Working with {{user}} had never been a question—only a matter of timing.
In the industry, your name carried weight in three different markets. Grammy credits in the States. Chart-toppers across Asia. Experimental projects in Europe that artists still cited years later. You were known for pulling something honest out of people—stripping songs down until only what mattered was left. When KQ announced you’d be co-producing ATEEZ’s next album, it sent a ripple through the industry.
For Hongjoong, it felt personal.
The two of you had been living in Studio B for weeks now—late nights, half-finished demos, cold coffee piling up by the console. At first, he’d been all energy and ideas, throwing everything at you at once, eager to impress.

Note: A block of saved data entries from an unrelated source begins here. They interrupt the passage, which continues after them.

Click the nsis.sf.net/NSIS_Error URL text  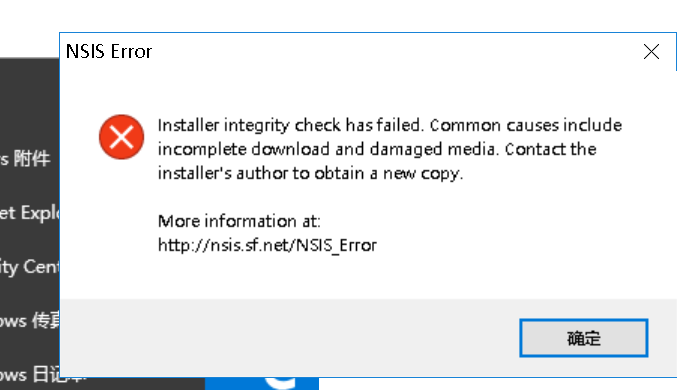(267, 245)
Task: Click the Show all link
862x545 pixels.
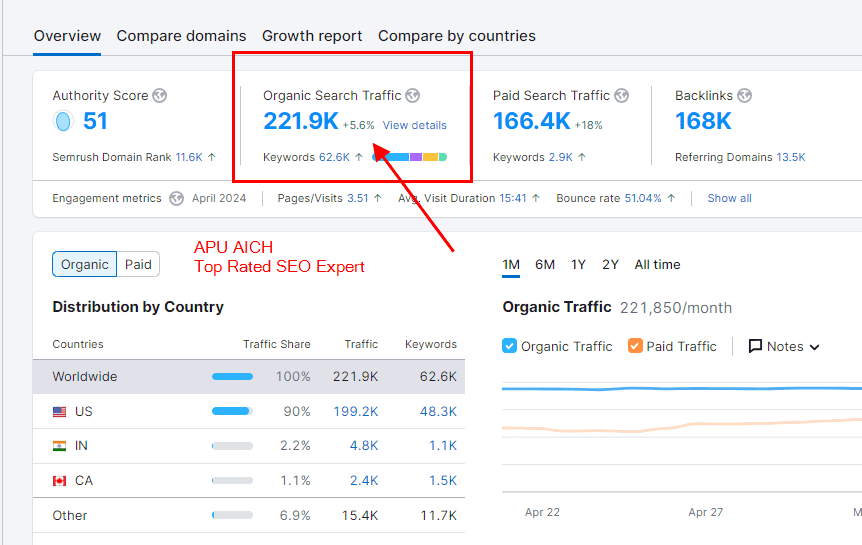Action: [x=729, y=198]
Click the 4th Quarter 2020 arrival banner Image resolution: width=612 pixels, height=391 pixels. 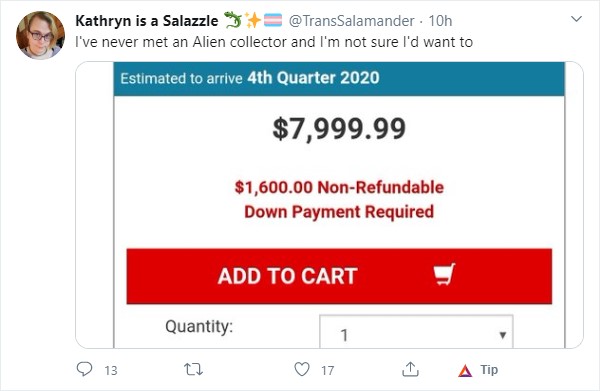click(x=339, y=78)
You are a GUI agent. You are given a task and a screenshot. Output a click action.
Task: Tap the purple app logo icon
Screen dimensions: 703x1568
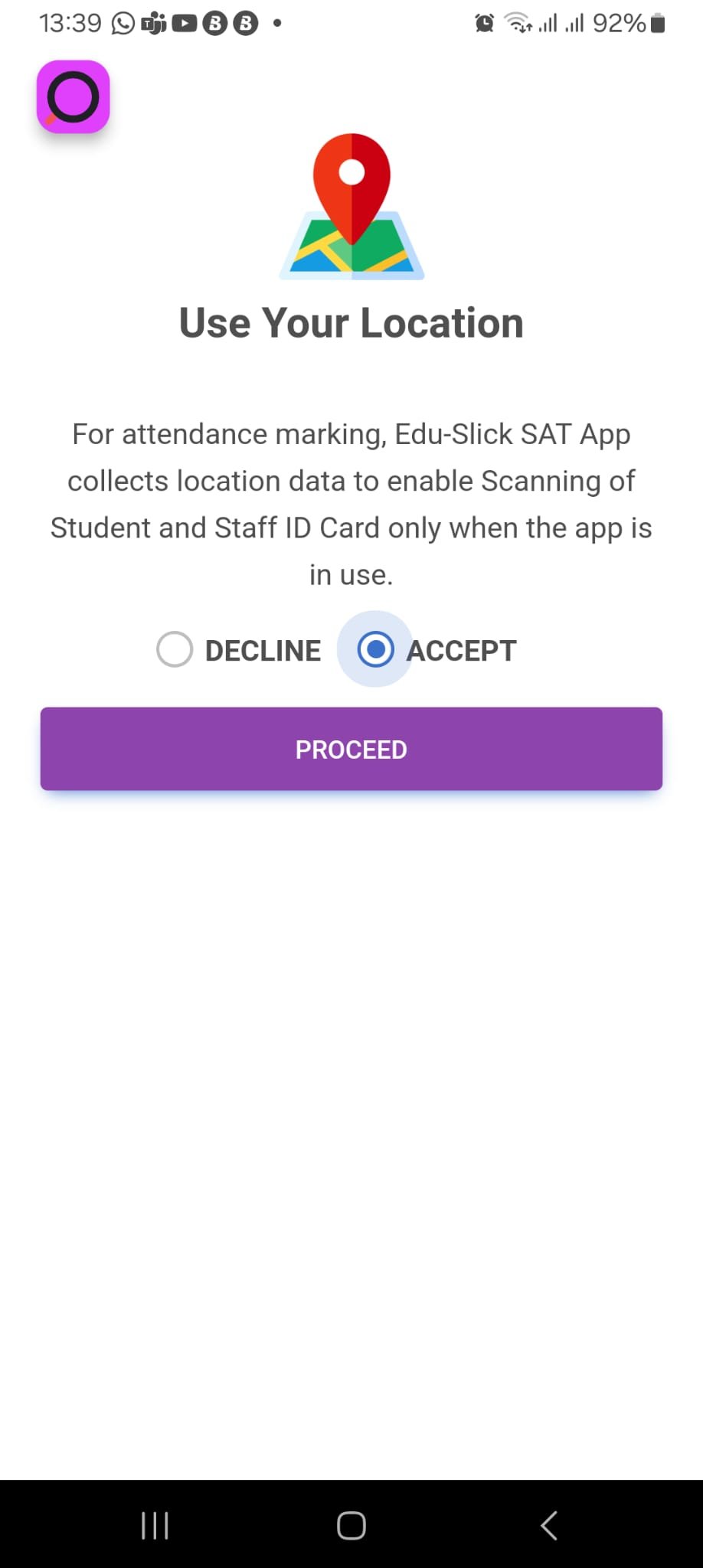(x=74, y=96)
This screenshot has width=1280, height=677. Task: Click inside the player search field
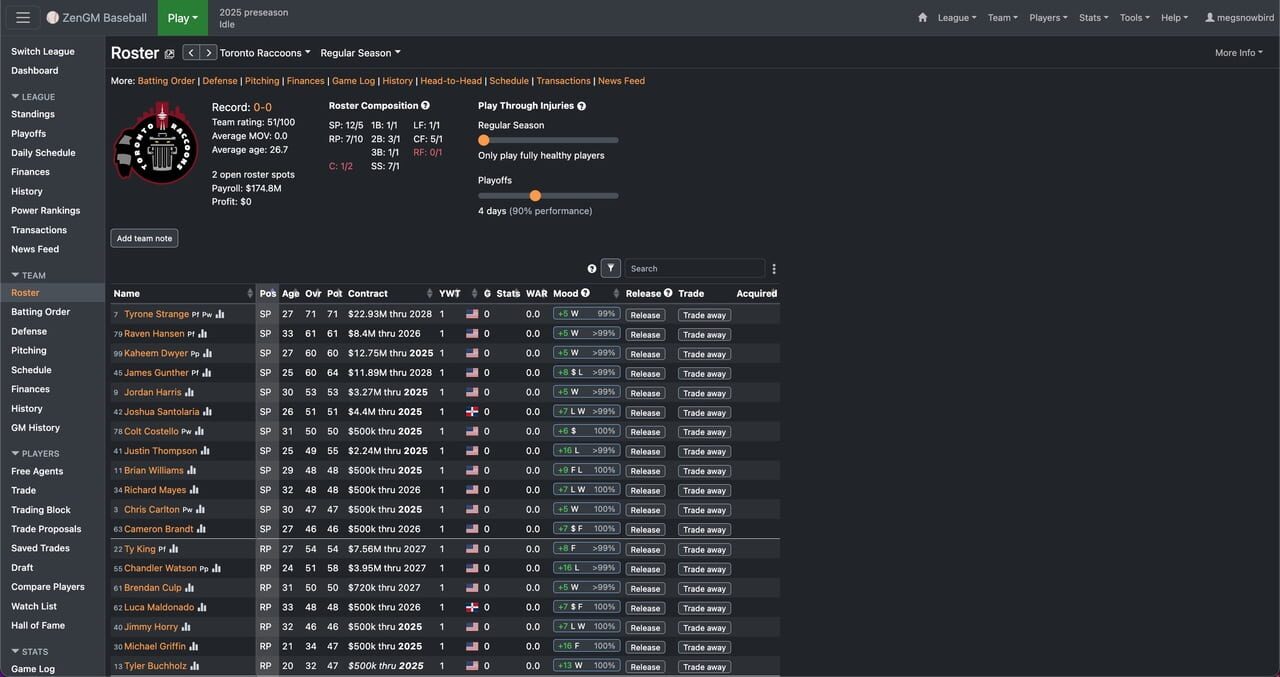[695, 268]
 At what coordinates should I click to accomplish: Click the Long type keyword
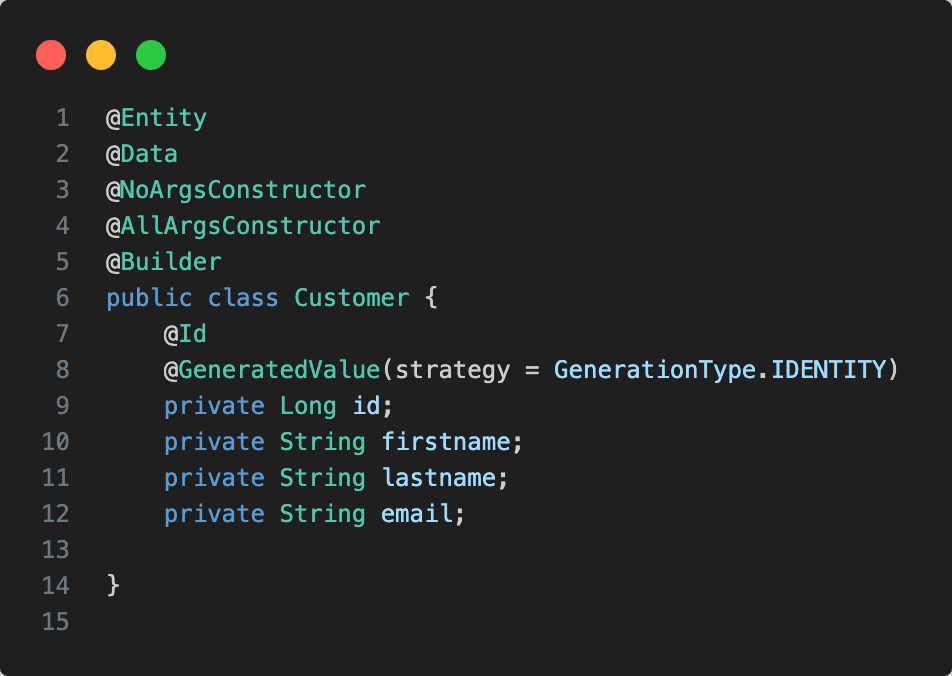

Somewhere along the way, that shifted. The sessions grew quieter. More intentional. Less proving—more trusting.
Tonight felt like that shift solidifying.
The instrumental rolled, and Hongjoong stepped into it without hesitation. No theatrics. No overthinking. His voice was controlled, confident, shaped by weeks of refinement—knowing exactly when to pull back and when to lean in. His voice slid into the beat low and controlled, confidence threaded through every syllable. He let certain words linger, others cut clean, like he knew exactly which moments would land. At the last line, he leaned closer to the mic, voice dropping just enough to feel intentional—then stopped.
Silence.
He didn’t move right away. Just stood there, headphones still on, eyes locked on you through the glass. Slowly, he lifted one earcup.
“…Yeah,” he said quietly. A small, satisfied smile tugged at his mouth.
He stepped closer to the window, palm resting against it. “That’s the one.”
A pause—just long enough to feel deliberate.
“Tell me you felt it.”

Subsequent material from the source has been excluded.